Record set:
- - -

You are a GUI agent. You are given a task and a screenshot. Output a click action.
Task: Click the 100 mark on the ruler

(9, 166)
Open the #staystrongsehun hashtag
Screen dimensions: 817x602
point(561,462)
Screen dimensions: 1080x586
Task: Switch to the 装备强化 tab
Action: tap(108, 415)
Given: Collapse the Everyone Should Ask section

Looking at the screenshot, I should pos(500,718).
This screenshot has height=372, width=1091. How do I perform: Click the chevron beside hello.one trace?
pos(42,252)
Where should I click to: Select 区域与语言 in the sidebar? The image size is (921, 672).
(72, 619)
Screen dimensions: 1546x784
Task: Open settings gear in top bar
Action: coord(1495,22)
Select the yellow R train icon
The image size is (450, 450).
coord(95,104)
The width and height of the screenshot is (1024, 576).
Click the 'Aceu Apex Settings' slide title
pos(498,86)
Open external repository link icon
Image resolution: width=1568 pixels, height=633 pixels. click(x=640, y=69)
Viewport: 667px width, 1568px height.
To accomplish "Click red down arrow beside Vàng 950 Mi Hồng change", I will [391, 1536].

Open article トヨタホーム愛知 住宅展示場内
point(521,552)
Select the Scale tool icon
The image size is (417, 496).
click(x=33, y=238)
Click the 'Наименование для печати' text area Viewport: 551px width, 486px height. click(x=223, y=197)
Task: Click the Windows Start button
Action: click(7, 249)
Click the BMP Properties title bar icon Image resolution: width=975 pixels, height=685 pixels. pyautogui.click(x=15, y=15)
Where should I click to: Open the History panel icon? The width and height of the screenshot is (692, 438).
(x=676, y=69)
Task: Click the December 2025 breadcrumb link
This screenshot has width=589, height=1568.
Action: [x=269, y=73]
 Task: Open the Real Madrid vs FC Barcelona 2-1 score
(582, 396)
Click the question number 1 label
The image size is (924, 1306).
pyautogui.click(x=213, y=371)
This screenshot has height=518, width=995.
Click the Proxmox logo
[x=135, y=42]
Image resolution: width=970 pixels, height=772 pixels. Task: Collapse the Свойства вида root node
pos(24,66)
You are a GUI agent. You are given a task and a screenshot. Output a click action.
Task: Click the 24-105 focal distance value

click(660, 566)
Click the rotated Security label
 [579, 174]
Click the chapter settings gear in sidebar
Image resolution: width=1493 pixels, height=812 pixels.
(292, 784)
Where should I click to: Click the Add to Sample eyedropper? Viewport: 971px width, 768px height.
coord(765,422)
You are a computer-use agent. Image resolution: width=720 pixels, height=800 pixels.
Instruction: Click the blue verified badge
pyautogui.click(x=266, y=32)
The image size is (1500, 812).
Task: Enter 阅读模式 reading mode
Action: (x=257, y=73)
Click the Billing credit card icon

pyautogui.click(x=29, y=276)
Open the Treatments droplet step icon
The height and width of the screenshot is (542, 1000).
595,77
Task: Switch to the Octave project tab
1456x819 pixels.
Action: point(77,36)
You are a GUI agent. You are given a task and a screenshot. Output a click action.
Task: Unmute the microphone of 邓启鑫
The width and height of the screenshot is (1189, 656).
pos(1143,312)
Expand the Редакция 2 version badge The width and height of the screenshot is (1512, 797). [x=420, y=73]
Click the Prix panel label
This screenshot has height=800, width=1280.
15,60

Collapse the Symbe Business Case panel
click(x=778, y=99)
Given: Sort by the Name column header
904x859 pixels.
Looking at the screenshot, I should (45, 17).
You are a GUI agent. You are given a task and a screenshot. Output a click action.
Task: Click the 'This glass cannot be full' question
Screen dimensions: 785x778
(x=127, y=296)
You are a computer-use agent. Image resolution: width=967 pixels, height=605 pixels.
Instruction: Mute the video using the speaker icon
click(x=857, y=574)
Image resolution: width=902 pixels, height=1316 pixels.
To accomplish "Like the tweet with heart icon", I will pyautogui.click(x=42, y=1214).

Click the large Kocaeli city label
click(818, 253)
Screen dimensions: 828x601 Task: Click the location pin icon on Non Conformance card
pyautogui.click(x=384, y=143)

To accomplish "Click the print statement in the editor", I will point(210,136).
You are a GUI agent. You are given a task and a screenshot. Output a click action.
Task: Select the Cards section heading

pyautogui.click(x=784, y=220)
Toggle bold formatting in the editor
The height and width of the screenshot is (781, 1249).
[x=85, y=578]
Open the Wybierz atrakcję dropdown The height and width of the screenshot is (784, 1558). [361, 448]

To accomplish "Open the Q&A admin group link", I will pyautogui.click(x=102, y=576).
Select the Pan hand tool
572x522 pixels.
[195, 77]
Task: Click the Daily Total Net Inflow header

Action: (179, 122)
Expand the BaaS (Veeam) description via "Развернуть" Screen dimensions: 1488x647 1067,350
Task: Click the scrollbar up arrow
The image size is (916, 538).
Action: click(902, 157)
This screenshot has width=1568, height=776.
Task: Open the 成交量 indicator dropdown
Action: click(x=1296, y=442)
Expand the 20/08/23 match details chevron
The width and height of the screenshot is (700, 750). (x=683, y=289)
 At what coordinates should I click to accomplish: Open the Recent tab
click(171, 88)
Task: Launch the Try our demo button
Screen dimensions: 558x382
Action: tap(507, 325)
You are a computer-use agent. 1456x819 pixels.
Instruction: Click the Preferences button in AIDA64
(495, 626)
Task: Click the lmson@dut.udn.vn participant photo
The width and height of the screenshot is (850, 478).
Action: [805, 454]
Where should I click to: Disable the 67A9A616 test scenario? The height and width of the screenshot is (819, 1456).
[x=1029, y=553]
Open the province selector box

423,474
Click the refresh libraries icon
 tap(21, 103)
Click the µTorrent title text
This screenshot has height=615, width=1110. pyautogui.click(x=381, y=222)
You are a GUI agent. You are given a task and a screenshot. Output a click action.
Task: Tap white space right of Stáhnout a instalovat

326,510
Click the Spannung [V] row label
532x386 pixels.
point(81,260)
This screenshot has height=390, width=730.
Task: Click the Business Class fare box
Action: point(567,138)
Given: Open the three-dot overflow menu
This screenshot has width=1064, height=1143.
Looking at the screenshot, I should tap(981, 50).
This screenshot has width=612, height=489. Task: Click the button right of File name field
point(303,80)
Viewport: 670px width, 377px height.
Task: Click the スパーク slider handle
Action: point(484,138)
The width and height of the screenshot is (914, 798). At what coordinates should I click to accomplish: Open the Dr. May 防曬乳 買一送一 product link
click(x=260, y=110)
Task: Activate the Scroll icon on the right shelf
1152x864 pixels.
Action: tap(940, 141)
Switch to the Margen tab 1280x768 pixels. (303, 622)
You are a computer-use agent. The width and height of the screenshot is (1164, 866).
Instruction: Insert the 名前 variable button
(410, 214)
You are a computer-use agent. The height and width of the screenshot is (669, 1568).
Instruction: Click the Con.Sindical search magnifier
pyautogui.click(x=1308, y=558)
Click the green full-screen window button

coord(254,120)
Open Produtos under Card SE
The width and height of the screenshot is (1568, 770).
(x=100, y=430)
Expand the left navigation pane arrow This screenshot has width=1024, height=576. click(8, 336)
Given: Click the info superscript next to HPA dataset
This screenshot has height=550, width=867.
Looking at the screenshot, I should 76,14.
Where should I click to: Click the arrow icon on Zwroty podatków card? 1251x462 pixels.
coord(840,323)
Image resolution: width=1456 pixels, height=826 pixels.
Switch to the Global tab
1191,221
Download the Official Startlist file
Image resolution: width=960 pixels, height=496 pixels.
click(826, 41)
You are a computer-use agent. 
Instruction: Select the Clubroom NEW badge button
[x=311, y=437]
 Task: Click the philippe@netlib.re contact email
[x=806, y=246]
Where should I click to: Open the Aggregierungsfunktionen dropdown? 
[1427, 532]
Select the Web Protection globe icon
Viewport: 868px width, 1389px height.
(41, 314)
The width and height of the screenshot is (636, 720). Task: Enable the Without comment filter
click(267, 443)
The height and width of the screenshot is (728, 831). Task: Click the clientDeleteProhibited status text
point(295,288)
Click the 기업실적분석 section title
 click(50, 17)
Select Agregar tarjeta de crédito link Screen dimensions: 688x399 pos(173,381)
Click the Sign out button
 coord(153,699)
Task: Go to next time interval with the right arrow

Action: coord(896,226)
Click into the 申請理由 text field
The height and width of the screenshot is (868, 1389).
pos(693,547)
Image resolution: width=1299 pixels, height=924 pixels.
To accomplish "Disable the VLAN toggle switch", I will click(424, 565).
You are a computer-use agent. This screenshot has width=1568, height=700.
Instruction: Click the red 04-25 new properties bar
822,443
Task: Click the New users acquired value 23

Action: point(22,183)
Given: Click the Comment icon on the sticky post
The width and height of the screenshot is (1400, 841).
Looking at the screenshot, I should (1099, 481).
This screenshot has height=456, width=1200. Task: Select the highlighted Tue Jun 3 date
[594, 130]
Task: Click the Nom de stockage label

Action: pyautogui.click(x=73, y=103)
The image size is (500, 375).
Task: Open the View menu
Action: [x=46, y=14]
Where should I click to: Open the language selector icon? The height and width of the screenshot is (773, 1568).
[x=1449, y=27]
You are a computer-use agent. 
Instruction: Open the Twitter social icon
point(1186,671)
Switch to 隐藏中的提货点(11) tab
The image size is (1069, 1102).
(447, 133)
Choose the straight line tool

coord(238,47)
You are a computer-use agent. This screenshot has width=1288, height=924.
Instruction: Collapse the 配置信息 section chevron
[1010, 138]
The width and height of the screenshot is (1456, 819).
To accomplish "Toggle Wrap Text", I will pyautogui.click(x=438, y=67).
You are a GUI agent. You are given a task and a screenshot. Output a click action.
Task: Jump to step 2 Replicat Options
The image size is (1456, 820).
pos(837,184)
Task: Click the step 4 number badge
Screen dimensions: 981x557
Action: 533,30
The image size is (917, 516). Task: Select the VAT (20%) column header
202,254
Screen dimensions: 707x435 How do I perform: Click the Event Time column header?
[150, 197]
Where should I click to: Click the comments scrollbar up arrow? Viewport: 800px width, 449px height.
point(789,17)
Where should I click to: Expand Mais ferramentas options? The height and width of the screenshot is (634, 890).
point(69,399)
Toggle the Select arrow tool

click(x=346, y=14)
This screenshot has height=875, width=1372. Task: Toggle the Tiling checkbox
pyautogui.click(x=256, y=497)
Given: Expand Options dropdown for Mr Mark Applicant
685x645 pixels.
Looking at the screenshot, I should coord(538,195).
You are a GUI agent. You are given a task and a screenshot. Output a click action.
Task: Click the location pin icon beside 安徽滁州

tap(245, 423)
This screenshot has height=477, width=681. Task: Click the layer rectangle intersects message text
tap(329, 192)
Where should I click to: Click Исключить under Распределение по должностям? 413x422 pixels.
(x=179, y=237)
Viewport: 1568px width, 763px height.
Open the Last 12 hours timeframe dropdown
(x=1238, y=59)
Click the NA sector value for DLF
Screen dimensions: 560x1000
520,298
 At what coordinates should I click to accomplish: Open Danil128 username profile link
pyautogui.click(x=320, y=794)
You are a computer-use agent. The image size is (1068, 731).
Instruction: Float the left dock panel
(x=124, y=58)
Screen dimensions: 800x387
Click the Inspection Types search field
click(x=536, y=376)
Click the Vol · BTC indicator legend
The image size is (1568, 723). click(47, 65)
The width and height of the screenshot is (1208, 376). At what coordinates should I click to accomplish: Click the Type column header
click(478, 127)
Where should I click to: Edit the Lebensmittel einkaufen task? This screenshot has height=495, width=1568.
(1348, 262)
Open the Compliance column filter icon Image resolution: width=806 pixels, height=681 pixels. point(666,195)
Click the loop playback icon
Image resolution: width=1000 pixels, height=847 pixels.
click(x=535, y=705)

- - -

Task to carry out: Put the entries from the line containing "You are a computer-use agent. The height" through the line containing "(x=100, y=430)", both lines included, into a numbered list with one line per item. Omit the blank lines.

Output below:
1. You are a computer-use agent. The height and width of the screenshot is (669, 1568).
2. Instruction: Click the Con.Sindical search magnifier
3. pyautogui.click(x=1308, y=558)
4. Click the green full-screen window button
5. coord(254,120)
6. Open Produtos under Card SE
7. The width and height of the screenshot is (1568, 770).
8. (x=100, y=430)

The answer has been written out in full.